2027 UEFA European Under-17 Championship qualification

Tournament details
- Dates: Round 1: 23 September – 17 November 2026 Round 2: Spring 2027
- Teams: 54 (from 1 confederation)

Tournament statistics
- Matches played: 4
- Goals scored: 16 (4 per match)
- Top scorer: Bjarki Hrafn Garðarsson (2 goals)

= 2027 UEFA European Under-17 Championship qualification =

The 2027 UEFA European Under-17 Championship qualification is an under-17 men's national football team competition that will determine the seven teams joining the automatically qualified hosts Latvia in the 2027 UEFA European Under-17 Championship final tournament.

Russia were excluded from the tournament due to the ongoing invasion of Ukraine. Therefore, including host Latvia, 54 teams entered this qualification competition. The Round 1 of the qualification will be played in the Autumn of 2026, while the Round 2 will be played in spring 2027. Players born on or after 1 January 2010 are eligible to participate.

==Format==
The qualification consists of two rounds; both of them consist of several groups, which are played as single-round-robin mini-tournaments, with one team from each group selected as the host after the draw.

- Round 1: 54 teams were drawn into 14 groups of three or four. The top two teams from each group advanced to Round 2 League A; the other teams advanced to Round 2 League B.

- WRITTEN INSTRUCTION 1
Convert the records, from the line containing "Given: Open the clothing" through the last line of the records, into a JSON list of strings with one string per line and blank lines omitted.
- WRITTEN INSTRUCTION 2
Carry on the article about the 2027 UEFA European Under-17 Championship qualification from its final sentence.
The text and the records come from unrelated sources.

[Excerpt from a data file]
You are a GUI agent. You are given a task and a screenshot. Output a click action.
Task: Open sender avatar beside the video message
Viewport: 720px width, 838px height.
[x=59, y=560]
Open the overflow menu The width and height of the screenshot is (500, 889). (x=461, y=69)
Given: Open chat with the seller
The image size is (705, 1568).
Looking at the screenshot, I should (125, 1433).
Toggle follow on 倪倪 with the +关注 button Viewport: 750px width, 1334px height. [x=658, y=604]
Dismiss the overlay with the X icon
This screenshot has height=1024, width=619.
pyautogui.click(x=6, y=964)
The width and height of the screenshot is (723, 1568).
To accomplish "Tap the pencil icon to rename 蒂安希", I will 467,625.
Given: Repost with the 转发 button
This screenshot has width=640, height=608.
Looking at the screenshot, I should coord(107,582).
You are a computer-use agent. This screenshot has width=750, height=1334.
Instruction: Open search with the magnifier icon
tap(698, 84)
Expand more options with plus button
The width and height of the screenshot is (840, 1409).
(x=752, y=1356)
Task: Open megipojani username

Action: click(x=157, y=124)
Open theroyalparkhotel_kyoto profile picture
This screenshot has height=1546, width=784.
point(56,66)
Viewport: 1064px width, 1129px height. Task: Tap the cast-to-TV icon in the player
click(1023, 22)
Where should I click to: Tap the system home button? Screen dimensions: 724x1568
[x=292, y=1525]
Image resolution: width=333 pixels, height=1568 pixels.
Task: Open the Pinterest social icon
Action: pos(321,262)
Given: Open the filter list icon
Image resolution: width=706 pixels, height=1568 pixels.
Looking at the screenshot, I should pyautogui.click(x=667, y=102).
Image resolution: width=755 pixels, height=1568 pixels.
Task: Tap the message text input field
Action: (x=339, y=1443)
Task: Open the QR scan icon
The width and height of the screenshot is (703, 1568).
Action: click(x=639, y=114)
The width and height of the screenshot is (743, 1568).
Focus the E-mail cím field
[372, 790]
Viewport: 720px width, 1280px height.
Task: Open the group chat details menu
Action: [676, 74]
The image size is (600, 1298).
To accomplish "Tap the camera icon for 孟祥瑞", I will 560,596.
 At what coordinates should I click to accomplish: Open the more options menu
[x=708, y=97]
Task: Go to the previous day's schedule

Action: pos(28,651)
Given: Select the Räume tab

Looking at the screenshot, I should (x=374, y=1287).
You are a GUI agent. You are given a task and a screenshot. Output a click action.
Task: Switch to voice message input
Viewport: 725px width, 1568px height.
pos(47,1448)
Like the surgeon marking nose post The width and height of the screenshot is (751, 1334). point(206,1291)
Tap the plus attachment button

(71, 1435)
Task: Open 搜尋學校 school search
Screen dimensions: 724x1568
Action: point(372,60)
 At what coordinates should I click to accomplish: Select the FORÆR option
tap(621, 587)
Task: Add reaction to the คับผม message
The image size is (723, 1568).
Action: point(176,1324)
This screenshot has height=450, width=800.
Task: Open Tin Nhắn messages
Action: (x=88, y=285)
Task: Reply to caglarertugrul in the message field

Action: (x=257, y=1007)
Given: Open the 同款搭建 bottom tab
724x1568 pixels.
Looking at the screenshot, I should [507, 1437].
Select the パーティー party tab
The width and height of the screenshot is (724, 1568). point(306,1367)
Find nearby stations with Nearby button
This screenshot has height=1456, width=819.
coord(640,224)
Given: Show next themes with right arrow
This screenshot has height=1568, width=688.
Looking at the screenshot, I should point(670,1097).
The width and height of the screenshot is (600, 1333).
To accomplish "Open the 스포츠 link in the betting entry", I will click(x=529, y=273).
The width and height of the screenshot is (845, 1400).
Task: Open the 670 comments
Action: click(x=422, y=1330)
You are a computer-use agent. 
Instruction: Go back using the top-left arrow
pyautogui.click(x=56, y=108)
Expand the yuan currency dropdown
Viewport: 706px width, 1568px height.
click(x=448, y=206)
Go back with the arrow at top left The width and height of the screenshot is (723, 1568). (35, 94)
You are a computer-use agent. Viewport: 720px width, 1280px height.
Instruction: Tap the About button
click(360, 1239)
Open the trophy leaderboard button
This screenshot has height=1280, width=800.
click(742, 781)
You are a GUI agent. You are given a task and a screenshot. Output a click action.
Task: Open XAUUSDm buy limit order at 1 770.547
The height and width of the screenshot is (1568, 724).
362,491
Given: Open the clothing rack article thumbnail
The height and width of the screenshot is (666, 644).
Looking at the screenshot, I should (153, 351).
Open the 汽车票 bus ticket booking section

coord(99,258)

- EXERCISE ANSWER 1
[
  "Given: Open the clothing rack article thumbnail",
  "The height and width of the screenshot is (666, 644).",
  "Looking at the screenshot, I should (153, 351).",
  "Open the 汽车票 bus ticket booking section",
  "coord(99,258)"
]

- EXERCISE ANSWER 2
- Round 2:
  - League A: 28 teams will be drawn into seven groups of four. The group winners will qualify for the final tournament. If Latvia, as the host of the final tournament, wins one of these groups, the best runner-up team will also qualify. Teams that will finish fourth will be relegated to Round 1 League B for the next season.
  - League B: 26 teams will be drawn into seven groups of three or four. The group winners will be promoted to Round 1 League A for the next season.

===Tiebreakers===
In a group, teams are ranked according to points (3 points for a win, 1 point for a draw, 0 points for a loss), and if tied on points, the following tiebreaking criteria were applied, in the order given, to determine the rankings (Regulations Articles 14.01 and 14.02):

1. Points in head-to-head matches among tied teams;
2. Goal difference in head-to-head matches among tied teams;
3. Goals scored in head-to-head matches among tied teams;
4. If more than two teams are tied, and after applying all head-to-head criteria above, a subset of teams are still tied, all head-to-head criteria above are reapplied exclusively to this subset of teams;
5. Goal difference in all group matches;
6. Goals scored in all group matches;
7. Penalty shoot-out if only two teams had the same number of points, and they met in the last round of the group and were tied after applying all criteria above (not used if more than two teams had the same number of points, or if their rankings were not relevant for qualification for the next stage);
8. Disciplinary points (red card = 3 points, yellow card = 1 point, expulsion for two yellow cards in one match = 3 points);
9. Position in the applicable ranking:
  1. for teams in Round 1, position in the 2024–25 qualification overall rankings;
  2. for teams in Round 2, position in the Round 1 overall rankings.

==Round 1==
===Draw===
The draw for the Round 1 was held on 10 December 2025 at the UEFA headquarters in Nyon, Switzerland.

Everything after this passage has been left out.